Образ так поразил меня, что захотелось говорить стихами. Я лихорадочно порылся в лицейских воспоминаниях: «Как в упоенье увядает плод / Как плод в тоске... в тоске...»
Покачав головой, Володя меня поправил: «Как в упоенье увядает плод / Как вожделенно участи он ждет / Чтоб рот его лишил существованья».
Я ничуть не удивился — Володя знает все. Я замолчал, запустив руку под его рубашку, пристроив ее на его левом соске, все остальное мне безразлично; я улавливаю ладонью биение его сердца, как будто по этим пульсациям возможно прозреть его душу, вызнать истину. Пальцы сами по себе перебегали, рыскали, пока не нащупали околососочный кружок, поросший жесткими волосинками, которые они машинально теребили (какой-то тик; в детстве я накручивал на палец свой локон, причем так туго, что он в результате превращался в завиток, словно я использовал бигуди); но это не предел, пальцы пока еще не добрались до вожделенной цели, они стремились все разведать: вот нащупали саму пупочку, сначала пробежались по ней, раздразнив чуткую плоть, столь же ласковую и нежную, как перышко райской птицы, потом сжали ее, стиснув большим и указательным пальцами, потеребили и, когда та наконец возбудилась, робко восстала, почувствовали себя на верху блаженства.

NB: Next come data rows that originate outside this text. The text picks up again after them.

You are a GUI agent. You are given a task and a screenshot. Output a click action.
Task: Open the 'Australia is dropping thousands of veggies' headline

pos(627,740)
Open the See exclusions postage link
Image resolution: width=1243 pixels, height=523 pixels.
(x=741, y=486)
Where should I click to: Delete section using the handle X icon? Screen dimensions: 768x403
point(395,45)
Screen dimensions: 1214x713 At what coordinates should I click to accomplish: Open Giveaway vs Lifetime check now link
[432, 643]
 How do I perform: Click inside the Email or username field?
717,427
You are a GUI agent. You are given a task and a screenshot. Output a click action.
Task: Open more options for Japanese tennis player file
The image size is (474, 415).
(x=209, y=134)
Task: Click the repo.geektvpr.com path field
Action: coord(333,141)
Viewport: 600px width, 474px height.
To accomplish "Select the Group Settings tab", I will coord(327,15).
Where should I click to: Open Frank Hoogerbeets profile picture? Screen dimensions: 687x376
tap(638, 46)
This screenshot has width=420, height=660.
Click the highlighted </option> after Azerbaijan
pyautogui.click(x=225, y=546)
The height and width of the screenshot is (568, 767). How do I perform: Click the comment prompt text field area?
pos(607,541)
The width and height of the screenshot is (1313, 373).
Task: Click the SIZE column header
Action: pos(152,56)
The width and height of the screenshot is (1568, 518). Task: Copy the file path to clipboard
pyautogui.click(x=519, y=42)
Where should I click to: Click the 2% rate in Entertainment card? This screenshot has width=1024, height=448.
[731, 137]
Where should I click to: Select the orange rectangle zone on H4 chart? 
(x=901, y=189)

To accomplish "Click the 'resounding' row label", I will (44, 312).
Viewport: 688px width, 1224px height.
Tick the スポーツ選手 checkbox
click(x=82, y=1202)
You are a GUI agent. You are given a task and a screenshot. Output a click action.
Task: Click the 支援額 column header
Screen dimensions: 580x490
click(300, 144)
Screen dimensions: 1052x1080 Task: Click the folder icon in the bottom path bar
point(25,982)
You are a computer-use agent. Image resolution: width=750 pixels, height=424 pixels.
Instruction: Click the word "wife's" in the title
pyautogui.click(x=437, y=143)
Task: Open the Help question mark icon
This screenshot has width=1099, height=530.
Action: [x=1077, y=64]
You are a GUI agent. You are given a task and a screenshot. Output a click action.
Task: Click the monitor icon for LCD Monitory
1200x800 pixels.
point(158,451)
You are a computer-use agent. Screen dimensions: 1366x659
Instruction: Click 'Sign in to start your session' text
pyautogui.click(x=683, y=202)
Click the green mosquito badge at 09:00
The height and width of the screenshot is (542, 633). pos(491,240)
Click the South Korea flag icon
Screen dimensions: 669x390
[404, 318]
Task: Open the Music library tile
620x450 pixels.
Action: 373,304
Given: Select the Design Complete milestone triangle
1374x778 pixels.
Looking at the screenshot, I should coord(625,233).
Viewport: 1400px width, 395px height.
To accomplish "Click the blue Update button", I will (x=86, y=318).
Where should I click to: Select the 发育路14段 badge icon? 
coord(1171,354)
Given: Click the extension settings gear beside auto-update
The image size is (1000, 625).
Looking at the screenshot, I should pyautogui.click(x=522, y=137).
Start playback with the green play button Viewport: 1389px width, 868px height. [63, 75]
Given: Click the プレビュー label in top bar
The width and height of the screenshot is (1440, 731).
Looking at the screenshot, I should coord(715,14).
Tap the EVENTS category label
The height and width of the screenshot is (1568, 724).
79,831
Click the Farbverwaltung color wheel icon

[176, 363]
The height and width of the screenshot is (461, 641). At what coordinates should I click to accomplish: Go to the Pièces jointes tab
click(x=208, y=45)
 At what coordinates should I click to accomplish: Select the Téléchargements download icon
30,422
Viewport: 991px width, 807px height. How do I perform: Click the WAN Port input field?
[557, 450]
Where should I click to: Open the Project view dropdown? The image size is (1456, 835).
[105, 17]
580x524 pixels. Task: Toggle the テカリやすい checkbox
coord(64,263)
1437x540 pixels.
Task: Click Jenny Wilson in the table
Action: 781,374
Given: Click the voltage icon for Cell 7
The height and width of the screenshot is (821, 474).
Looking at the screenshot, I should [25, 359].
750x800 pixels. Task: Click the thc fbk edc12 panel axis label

От столь откровенного выражения чувств Володя содрогнулся, но не возразил, позволил руке продолжать свое черное дело. Одна пуговица его рубашки оторвалась, я хотел за ней нагнуться, но он меня остановил: «Ничего, — бросил он, — не суетись, а то упадешь или станет плохо». (Я восхитился его сдержанностью, а также старомодной учтивостью, которая ему помешала сказать: «Еще облюешь меня», если, конечно, подобные глаголы входят в программу вечерних курсов.) Гут я, ухитрившись набрать полную грудь воздуха, признался: «Я люблю тебя», сам не поверив своим ушам; не сомневаясь, что эти слова произнесены именно мной, однако в этом робком, дрожащем голосе я не узнал своего собственного; нет, я сомневался не в том, что слова прозвучали, а в том, что я действительно на них отважился.